WHAT YOU ARE ASKED TO DO:
In the records below, count each line where the word "computer" appears, and reply with that number only.

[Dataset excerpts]
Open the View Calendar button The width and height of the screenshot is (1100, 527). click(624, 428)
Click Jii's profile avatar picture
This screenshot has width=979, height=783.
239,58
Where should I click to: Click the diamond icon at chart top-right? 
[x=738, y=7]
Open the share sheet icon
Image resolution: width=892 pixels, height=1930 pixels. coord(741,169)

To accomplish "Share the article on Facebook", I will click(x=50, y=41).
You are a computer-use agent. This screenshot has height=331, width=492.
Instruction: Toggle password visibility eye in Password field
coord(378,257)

* * *

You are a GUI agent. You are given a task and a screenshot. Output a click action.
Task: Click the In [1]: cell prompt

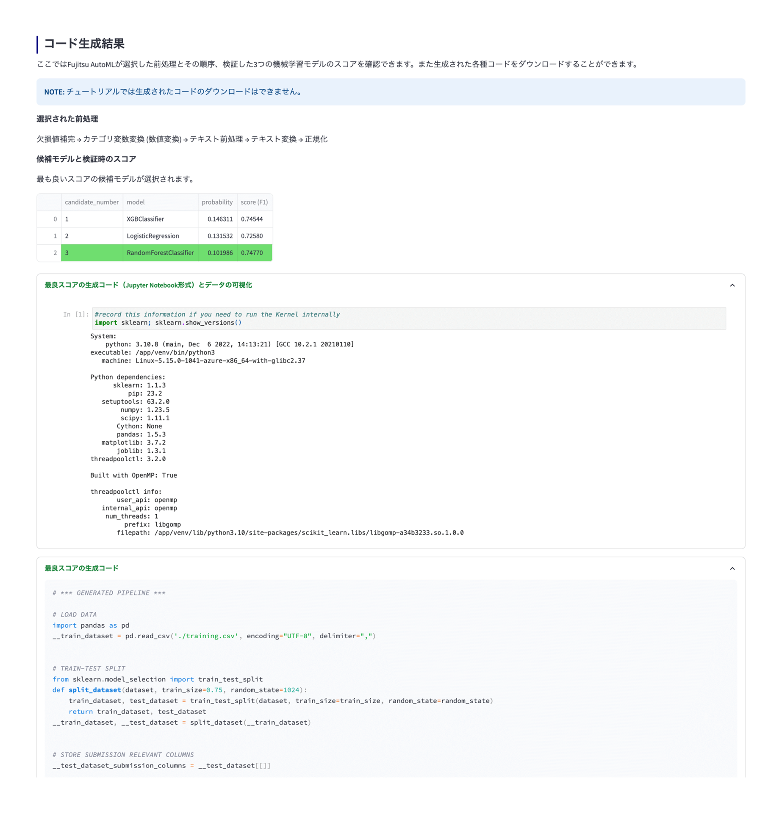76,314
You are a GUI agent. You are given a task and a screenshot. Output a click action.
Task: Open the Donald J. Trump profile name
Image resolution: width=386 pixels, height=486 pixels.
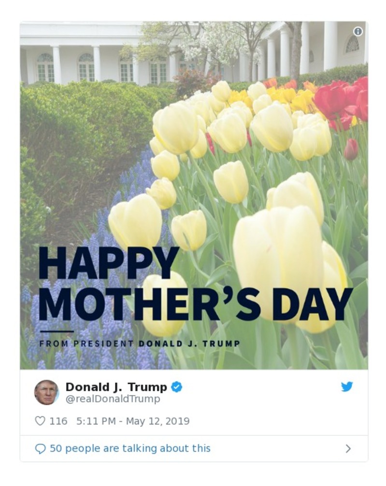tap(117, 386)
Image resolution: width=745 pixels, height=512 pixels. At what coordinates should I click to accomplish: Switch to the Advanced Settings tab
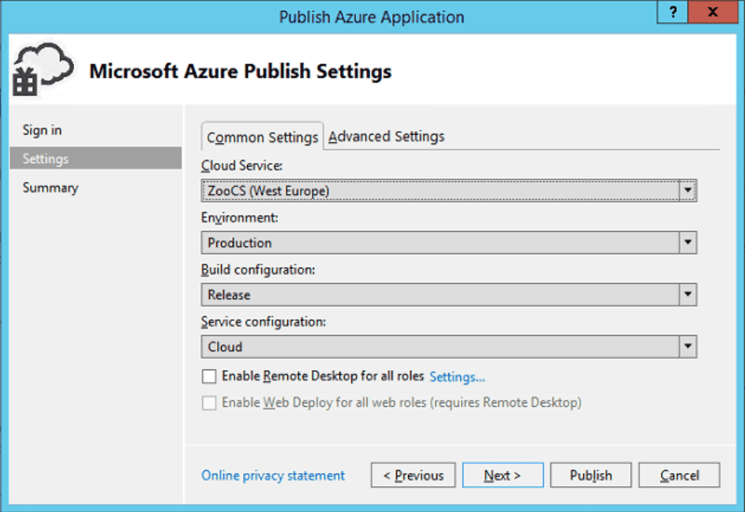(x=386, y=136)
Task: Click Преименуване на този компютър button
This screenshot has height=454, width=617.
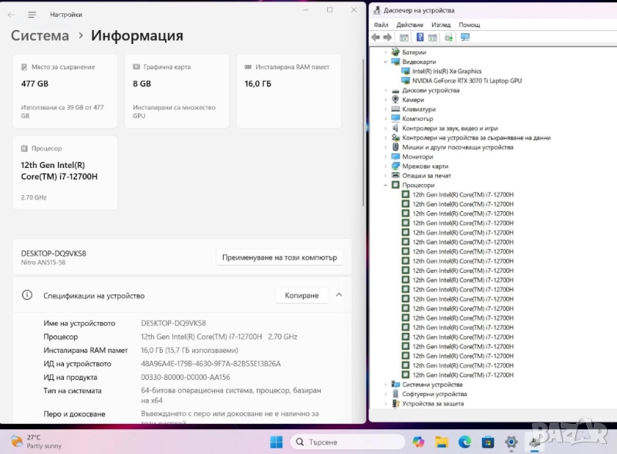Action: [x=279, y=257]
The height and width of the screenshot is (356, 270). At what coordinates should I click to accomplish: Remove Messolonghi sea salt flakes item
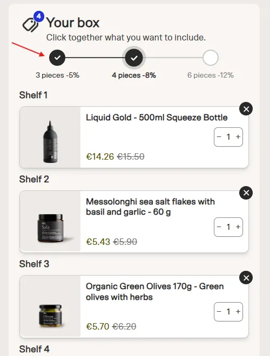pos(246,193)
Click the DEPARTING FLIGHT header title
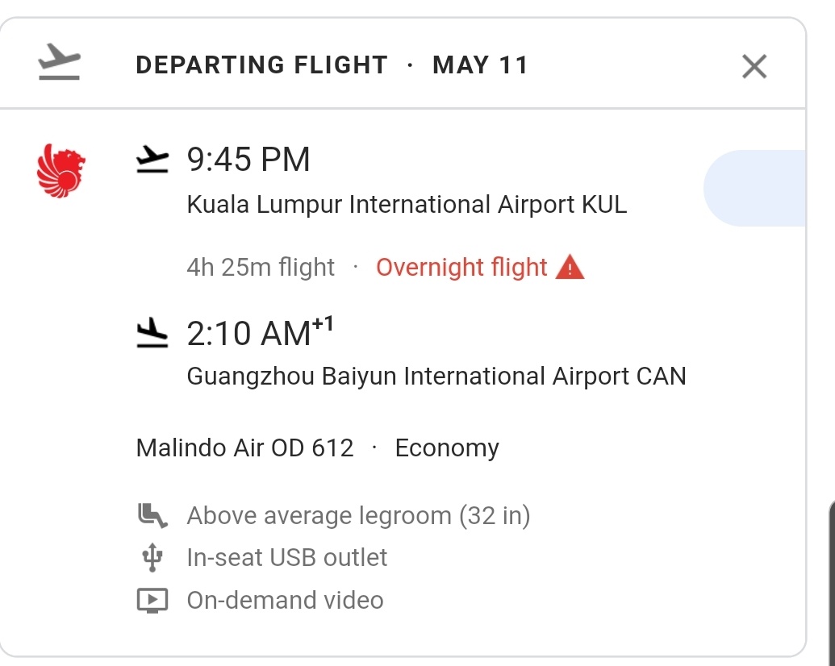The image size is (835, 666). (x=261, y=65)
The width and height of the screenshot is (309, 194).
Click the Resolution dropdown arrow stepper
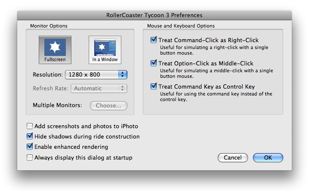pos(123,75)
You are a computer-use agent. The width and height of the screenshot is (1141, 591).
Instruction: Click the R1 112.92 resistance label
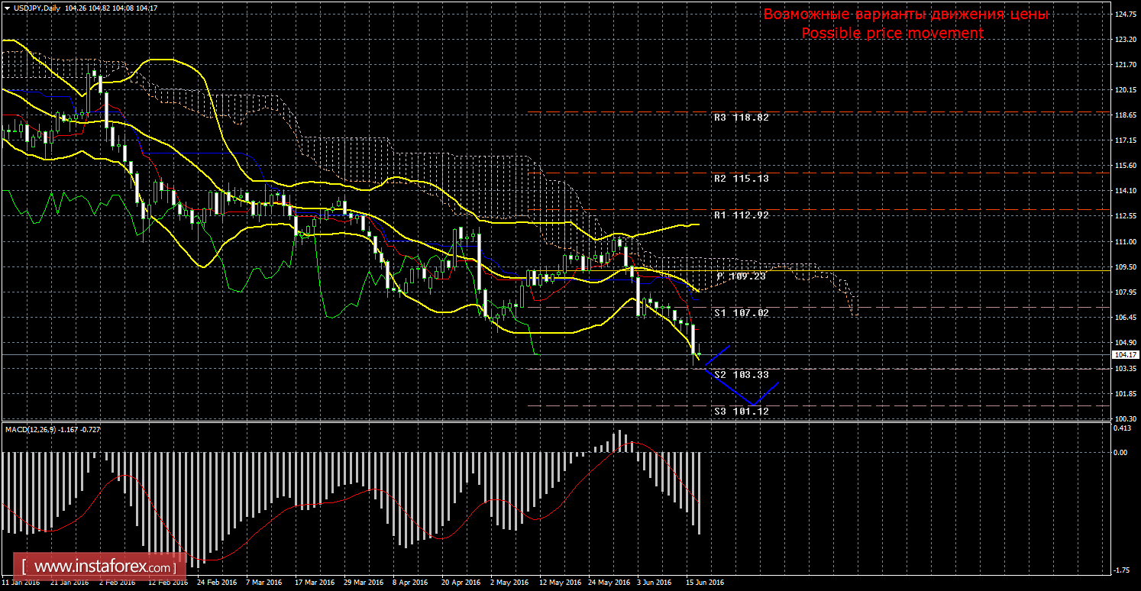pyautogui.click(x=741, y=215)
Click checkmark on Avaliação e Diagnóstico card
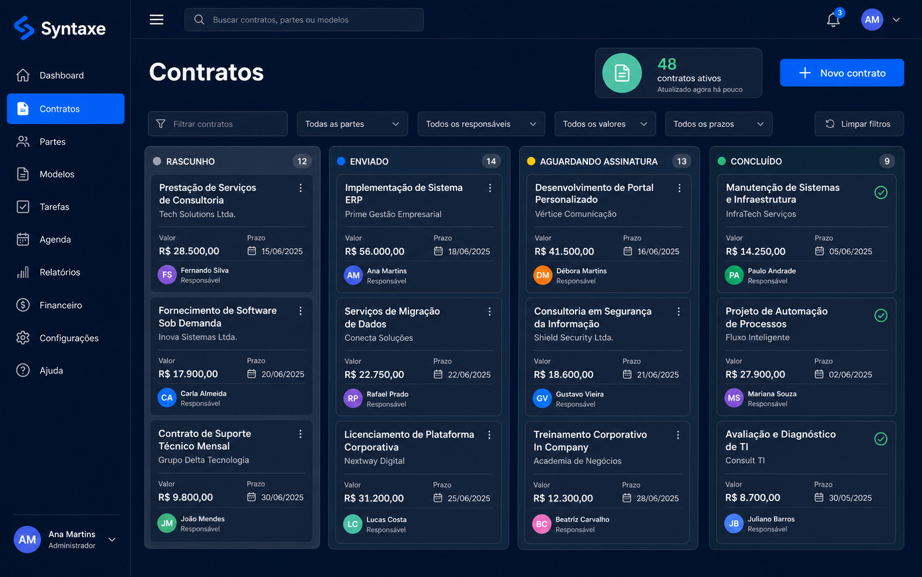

TASK OUTPUT:
2